- Morgan Stanley reiterated an “Overweight” rating for Vistra Corp. (NYSE: VST), signaling a positive investment outlook despite a minor adjustment to its price target.
- Vistra Corp. is actively boosting shareholder value through a substantial share repurchase program, supported by robust cash flow.
- The integrated power company is strategically expanding into high-growth areas such as nuclear, solar, and energy storage, reinforcing its market position and future potential.
Vistra Corp. is a large integrated power company based in the United States. It generates and sells electricity to a wide range of customers. The company is also expanding into growth sectors like nuclear, solar, and energy storage, and currently has a market capitalization of approximately $55.42 billion.
On June 24, 2026, investment firm Morgan Stanley reiterated its “Overweight” rating for Vistra Corp. An “Overweight” rating means the firm believes the stock will perform better than the average return of other stocks in its sector. This indicates a continued positive investment outlook on the company’s future performance.
While maintaining its positive rating, Morgan Stanley slightly lowered its price target on the stock to $210.00 from $212.00. At the time, Vistra Corp. was trading at $164.10 per share. This new target still suggests significant potential for the stock to increase in value from its current price level.

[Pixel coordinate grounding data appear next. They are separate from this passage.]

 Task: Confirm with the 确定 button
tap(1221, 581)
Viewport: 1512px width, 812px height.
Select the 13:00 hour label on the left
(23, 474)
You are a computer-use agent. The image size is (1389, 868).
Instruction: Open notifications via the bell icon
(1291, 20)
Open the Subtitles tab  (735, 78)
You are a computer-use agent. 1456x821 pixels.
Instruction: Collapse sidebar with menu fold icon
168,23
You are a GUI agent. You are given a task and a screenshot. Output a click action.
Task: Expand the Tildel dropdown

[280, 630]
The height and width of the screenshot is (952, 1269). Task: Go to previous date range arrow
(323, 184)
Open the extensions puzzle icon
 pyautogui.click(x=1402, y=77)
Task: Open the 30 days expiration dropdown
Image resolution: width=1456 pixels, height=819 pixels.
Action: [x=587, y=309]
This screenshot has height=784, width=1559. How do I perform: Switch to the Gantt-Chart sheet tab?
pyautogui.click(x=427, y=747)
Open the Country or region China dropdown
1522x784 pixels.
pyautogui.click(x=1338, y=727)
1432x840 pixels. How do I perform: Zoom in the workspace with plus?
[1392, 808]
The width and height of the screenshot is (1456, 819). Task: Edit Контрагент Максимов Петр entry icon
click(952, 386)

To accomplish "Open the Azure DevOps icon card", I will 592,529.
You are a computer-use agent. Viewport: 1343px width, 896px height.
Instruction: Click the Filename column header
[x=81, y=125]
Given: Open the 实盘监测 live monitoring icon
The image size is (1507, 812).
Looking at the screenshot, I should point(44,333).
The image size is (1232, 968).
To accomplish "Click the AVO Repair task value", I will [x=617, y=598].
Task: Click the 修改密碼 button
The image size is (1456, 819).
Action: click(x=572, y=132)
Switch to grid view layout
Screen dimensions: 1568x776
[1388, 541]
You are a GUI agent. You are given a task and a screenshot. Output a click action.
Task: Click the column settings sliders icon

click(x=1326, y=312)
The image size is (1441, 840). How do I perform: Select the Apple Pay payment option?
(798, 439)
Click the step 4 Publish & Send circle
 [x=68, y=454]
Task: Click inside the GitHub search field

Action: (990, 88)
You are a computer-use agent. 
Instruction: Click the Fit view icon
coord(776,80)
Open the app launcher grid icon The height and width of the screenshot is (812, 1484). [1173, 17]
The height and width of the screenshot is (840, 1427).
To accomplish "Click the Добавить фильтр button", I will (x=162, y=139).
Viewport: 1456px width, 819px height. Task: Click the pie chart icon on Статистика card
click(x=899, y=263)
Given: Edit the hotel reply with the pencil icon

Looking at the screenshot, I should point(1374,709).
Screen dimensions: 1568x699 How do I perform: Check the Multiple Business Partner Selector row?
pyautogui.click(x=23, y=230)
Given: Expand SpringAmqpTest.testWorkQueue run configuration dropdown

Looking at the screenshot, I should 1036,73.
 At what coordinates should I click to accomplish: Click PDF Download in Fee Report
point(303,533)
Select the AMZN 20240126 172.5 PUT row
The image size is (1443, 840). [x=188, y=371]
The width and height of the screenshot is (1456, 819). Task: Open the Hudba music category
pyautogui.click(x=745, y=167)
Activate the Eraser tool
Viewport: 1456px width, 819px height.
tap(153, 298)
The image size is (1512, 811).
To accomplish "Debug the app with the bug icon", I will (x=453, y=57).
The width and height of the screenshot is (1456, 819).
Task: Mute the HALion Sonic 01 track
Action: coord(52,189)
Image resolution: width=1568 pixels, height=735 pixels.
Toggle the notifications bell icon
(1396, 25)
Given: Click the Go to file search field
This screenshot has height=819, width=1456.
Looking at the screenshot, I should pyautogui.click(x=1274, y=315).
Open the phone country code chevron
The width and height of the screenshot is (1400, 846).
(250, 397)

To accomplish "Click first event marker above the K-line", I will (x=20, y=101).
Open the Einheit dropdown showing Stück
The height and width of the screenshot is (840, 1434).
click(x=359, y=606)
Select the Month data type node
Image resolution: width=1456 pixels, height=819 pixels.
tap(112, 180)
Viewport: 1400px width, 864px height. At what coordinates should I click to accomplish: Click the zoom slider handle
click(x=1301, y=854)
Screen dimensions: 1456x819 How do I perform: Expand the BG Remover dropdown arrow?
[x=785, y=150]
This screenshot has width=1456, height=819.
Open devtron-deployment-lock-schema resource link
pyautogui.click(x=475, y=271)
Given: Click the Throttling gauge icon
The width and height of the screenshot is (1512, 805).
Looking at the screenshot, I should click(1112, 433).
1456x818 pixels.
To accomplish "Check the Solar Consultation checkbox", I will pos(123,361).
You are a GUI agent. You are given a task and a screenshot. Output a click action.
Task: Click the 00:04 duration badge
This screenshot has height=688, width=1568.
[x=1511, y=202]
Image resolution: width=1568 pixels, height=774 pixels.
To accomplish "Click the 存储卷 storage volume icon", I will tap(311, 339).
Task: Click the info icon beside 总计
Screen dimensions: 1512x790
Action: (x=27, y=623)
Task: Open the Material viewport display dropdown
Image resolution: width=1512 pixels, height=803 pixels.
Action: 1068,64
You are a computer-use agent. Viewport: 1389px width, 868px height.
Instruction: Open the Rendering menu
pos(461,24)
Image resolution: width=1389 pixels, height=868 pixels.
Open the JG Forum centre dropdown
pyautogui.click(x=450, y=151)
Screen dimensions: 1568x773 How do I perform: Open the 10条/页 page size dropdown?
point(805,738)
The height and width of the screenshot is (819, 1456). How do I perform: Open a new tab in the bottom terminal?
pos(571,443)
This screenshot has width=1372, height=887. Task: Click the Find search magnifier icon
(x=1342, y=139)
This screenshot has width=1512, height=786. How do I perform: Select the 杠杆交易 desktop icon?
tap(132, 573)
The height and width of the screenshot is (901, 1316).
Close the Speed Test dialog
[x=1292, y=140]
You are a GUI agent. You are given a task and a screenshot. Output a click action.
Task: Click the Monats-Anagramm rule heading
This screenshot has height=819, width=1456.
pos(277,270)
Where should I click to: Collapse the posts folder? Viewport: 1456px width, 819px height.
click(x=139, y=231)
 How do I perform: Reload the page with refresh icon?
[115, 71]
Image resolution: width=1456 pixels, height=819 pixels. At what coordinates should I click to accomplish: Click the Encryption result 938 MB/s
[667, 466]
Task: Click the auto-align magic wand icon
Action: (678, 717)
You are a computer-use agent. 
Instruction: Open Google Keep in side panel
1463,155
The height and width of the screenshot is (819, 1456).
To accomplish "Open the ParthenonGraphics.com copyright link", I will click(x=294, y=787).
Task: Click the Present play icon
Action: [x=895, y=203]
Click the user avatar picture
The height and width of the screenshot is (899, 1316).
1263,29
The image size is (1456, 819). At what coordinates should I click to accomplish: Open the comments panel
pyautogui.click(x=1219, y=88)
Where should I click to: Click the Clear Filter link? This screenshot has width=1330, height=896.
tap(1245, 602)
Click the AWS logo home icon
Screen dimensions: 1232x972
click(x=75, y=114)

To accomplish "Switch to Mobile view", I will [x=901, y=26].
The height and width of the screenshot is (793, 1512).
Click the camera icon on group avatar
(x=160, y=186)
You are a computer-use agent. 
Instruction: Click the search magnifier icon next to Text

This analyst confidence is supported by Vistra Corp.’s strategy to create shareholder value. As highlighted by Zacks Investment Research, the company has an aggressive share repurchase program. A share buyback reduces the number of shares available, which can help increase earnings per share and the stock’s overall value.
Since November 2021, Vistra Corp. has bought back $6.30 billion of its shares, with $1.50 billion remaining for future buybacks. This is funded by strong cash flow, which also supported a first-quarter adjusted EBITDA of approximately $1.49 billion. Other experts, like Jim Cramer on CNBC, have also recently recommended the stock.